Sementara itu sektor swasta (76 persen) dan BUMN (73 persen) perlu berkolaborasi secara aktif bersama-sama dan tidak ada yang mendominasi untuk menjalankan pembangunan bersama pemerintah sehingga upaya percepatan peningkatan kesejahteraan bangsa dapat terwujud segera.

Memang terlihat jelas salah satu faktor kuat di sektor pemerintahan adalah dinamika kepemimpinan yang memberi pengaruh signifikan pada kinerja dan akhirnya berujung pada tingkat kepercayaan masyarakat.

Baca juga: Kemenkominfo ajak humas swasta bantu cegah polarisasi jelang pemilu

Secara khusus PERHUMAS Indicators juga menelaah keunggulan dan kelemahan sektor swasta dan BUMN terhadap delapan indikator dari tingkat kepercayaan dan reputasi tersebut.

Swasta dan BUMN secara menonjol terlihat dalam kategori inovasi. Keduanya mendapatkan nilai kepercayaan yang tinggi, yaitu swasta dengan perolehan 75,5 persen dan BUMN di angka 69 persen.

Persepsi yang muncul swasta dinilai lebih baik dalam mengimplementasikan inovasi, lebih dinamis dan cepat menangkap peluang untuk mengembangkan produk dan layanannya yang memenuhi kebutuhan pelanggan.

Sementara itu BUMN khususnya sektor perbankan dan migas lebih mampu untuk bersaing dengan swasta, namun demikian masih banyak BUMN lainnya belum merata membangun semangat inovasi.
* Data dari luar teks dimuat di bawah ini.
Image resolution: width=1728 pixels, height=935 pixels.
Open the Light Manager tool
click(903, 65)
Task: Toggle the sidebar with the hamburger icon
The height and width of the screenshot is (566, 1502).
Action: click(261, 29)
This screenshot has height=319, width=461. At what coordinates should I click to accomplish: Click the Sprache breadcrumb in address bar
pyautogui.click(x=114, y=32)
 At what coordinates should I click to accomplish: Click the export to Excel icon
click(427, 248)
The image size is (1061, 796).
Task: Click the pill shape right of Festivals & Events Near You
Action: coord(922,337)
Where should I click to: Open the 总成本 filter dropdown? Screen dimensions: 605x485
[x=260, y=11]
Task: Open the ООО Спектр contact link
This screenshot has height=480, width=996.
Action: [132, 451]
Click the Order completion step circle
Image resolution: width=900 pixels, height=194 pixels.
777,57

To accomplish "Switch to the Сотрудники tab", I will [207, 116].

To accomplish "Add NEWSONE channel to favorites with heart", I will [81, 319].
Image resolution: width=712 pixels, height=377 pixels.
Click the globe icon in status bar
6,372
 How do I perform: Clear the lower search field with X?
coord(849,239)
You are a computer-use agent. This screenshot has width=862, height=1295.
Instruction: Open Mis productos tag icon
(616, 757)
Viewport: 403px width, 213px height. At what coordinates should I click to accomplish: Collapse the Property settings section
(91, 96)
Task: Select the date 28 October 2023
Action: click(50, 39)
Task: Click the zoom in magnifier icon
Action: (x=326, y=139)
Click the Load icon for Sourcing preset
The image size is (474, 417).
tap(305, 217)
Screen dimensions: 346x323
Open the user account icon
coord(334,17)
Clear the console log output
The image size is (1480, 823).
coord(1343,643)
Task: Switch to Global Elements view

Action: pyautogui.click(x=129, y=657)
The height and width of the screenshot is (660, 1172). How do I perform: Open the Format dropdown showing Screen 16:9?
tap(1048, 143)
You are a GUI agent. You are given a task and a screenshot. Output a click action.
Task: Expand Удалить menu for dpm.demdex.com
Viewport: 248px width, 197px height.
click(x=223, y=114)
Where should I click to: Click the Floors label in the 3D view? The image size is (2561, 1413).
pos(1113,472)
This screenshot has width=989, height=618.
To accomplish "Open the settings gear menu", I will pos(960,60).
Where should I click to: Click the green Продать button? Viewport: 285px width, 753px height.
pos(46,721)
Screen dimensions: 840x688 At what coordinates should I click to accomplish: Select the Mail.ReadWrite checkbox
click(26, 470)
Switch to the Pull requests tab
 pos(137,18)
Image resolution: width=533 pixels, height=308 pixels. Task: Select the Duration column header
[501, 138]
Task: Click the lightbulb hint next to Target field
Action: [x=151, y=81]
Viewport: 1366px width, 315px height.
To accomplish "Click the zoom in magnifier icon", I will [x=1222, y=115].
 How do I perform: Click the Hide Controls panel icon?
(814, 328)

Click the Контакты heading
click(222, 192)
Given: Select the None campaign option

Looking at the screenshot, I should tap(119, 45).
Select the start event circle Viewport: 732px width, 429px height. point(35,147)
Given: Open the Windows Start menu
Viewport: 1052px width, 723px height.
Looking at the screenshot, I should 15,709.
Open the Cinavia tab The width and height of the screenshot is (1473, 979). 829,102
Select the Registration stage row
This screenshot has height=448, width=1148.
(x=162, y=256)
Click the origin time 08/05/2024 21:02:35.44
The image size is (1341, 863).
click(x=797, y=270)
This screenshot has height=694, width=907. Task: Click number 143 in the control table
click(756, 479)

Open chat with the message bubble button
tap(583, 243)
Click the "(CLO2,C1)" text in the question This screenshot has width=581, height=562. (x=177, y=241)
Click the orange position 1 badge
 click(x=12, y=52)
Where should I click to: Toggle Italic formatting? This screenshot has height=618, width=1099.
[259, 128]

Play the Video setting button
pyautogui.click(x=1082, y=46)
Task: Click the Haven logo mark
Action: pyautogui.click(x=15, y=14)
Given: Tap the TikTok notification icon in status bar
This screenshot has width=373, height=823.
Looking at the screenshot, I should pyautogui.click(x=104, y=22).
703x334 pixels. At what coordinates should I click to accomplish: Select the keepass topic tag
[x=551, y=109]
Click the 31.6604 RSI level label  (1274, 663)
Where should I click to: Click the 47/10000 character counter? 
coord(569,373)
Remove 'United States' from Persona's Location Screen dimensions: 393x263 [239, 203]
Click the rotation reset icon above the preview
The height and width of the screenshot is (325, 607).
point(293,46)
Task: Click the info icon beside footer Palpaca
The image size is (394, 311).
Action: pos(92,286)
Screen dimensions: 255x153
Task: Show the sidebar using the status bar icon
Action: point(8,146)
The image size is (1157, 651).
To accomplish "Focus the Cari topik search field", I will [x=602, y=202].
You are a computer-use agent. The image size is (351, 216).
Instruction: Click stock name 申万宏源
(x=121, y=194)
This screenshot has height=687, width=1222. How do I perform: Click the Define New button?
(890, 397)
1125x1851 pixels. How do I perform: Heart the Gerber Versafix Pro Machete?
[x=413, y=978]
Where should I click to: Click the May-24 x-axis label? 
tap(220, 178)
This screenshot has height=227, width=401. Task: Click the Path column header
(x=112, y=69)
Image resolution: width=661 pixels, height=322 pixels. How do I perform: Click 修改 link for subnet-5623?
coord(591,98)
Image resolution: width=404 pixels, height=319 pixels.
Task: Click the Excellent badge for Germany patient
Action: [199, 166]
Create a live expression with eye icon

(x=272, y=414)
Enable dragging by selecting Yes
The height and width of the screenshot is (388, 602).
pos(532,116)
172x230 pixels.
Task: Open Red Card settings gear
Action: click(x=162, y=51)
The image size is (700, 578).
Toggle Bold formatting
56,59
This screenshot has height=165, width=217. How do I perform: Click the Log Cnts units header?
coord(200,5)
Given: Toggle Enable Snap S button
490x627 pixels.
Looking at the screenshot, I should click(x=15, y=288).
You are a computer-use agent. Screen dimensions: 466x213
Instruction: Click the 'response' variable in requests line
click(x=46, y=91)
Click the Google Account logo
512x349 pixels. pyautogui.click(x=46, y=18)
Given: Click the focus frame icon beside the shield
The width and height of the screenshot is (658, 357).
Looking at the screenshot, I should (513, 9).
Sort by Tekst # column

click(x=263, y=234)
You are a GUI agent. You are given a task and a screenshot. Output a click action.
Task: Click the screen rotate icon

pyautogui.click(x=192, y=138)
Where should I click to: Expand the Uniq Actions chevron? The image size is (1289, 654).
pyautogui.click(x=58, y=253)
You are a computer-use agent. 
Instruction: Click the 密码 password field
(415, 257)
Indikator penting lainnya adalah penanganan krisis. Skor keduanya berada di bawah angka 70 persen yang berarti cukup menyadari pengaruh negatif yang luar biasa dari krisis namun juga memerlukan kemampuan mitigasi yang lebih mumpuni mengingat ancaman globalisasi seperti kompleksitas dan ketidakpastian begitu besar.
​​​​​​
Baca juga: Menkeu hingga dubes terima Anugerah Perhumas 2020

Ancaman krisis memaksa swasta dan BUMN, termasuk pemerintah untuk terus-menerus memperbarui sistem mitigasi dan kemampuan memprediksi krisis (early warning system) dan yang lebih penting juga membangun koordinasi lintas sektoral untuk mengurangi dampak krisis atau bencana yang lebih besar.

Secara umum swasta meraih skor rata-rata 69 persen dari semua sub indikator krisis, sementara BUMN memperoleh angka rata-rata 65 persen. Walaupun demikian budaya pengelolaan krisis lebih tumbuh di sektor swasta, berbeda dengan BUMN yang sering mendapatkan dukungan pemerintah.

Riset ini melibatkan tim yang terdiri atas praktisi Humas dan Komunikasi dari berbagai sektor, Benny Butarbutar, IAPR selaku koordinator, Dr. N. Nurlaela Arief, MBA, Dr. Dian Agustine Nuriman, M. Ikom, IAPR, Richele Maramis, Glory Oyong, T. Marlene Danusutedjo, IAPR, dan Anggia Bahana Putri.

PERHUMAS Indicators menggunakan pendekatan gabungan metodologi dan melibatkan lebih dari 1.000 responden dari seluruh Indonesia dengan tingkat "margin of error" berada di angka tiga persen atau dapat dipercaya sehingga diharapkan memberikan hasil yang komprehensif dan akuntabel.